As they dine at a sidewalk table, Victor and her friend are suddenly surrounded by a group — all white as far as I can see — that demands that she raise her fist in support of their cause, which appears to be BLM. Victor declines and is hectored and harangued by the increasingly animated mob; still she declines and eventually the crowd moves on.
Last week Victor wrote a thoughtful opinion piece for The Washington Post under the headline: “I was the woman surrounded by BLM protesters at a D.C. restaurant. Here’s why I didn’t raise my fist.”
Victor explains that when the crowd approached her, their cause wasn’t immediately apparent. When she asked them who they were and why they were marching, she got no answer. But, she admits, even if she had known who they were and their purpose, she would not have raised her fist.
She agrees with their goals but objects to their imperious demands, writing “ … it is never OK to coerce people’s participation; that is just bullying.”
Victor ends on a hopeful and generous note. She confirms her support for BLM, as well as for an individual’s right to decline to participate in a protest. And she gives her harassers credit for “working together to sustain a movement to uphold Black people’s civil rights.”
Several commentators — New York Times columnist Bret Stephens and comedian Bill Maher, for example — note that episodes like this are just the sort of thing that will ensure President Donald Trump’s reelection.
Their point is well taken. Nobody wants to be scolded into conformity by a mob of overbearing, ultra-woke bullies. Still, we need to coin a word to describe the ironic double standard that we so often apply to the left and the right in such instances:
House Speaker Nancy Pelosi is pilloried for failing to wear a mask on a trip to a beauty salon, while Trump rarely wears a mask and mocks those who do.
Trump can call our war dead “losers” and “suckers” and still get a pass from his supporters after taking a specious deferment to avoid military service during his own generation’s war.
Trump is free to make snide innuendos about Joe Biden’s problematic history of contact with females, as if the “Access Hollywood” tapes didn’t exist.
And most germane to the Lauren Victor episode is the self-righteous indignation directed by the political right at the misguided mob that descended on her while she was trying to eat. The right, quite correctly, finds that sort of coercive intimidation offensive. But, at the same time, they accept Trump’s heavy-handed efforts to suppress peaceful protests, as well as dignified and perfectly lawful displays of objections to the injustices of the status quo, such as kneeling during the national anthem.

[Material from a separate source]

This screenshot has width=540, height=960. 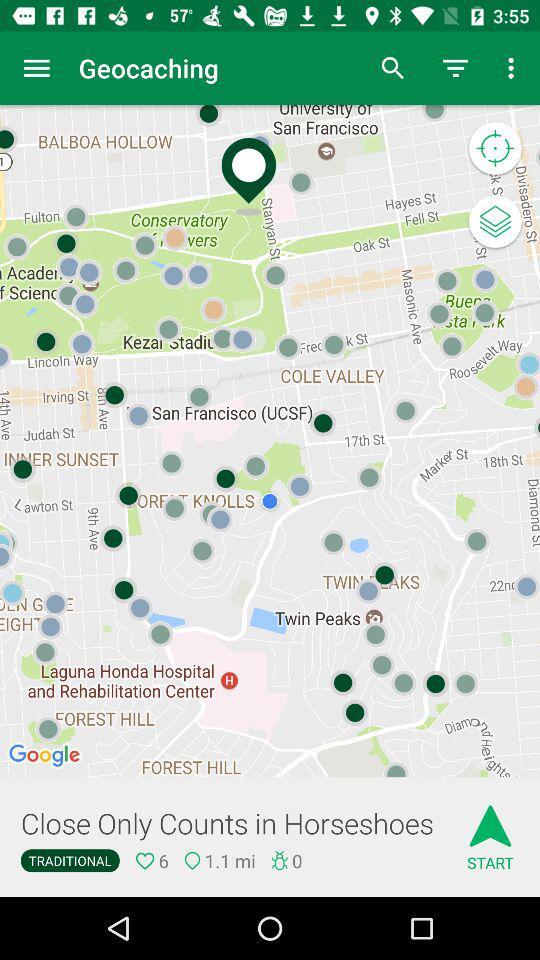 What do you see at coordinates (494, 223) in the screenshot?
I see `the layers icon` at bounding box center [494, 223].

Lauren Victor took the trouble to explain why she refused to be intimidated by a bullying crowd. But Americanism embodies the right to act as we choose, including resistance against coercive “patriotism,” without having to explain, at all. Trump’s blunt sense of patriotism lacks the subtlety to appreciate this; just ask Colin Kaepernick.
No imperious mob of woke liberals can compete with Trump’s capacity to intimidate and coerce. I said we need to coin a word to express this double standard. Come to think of it, we probably already have one: Hypocrisy.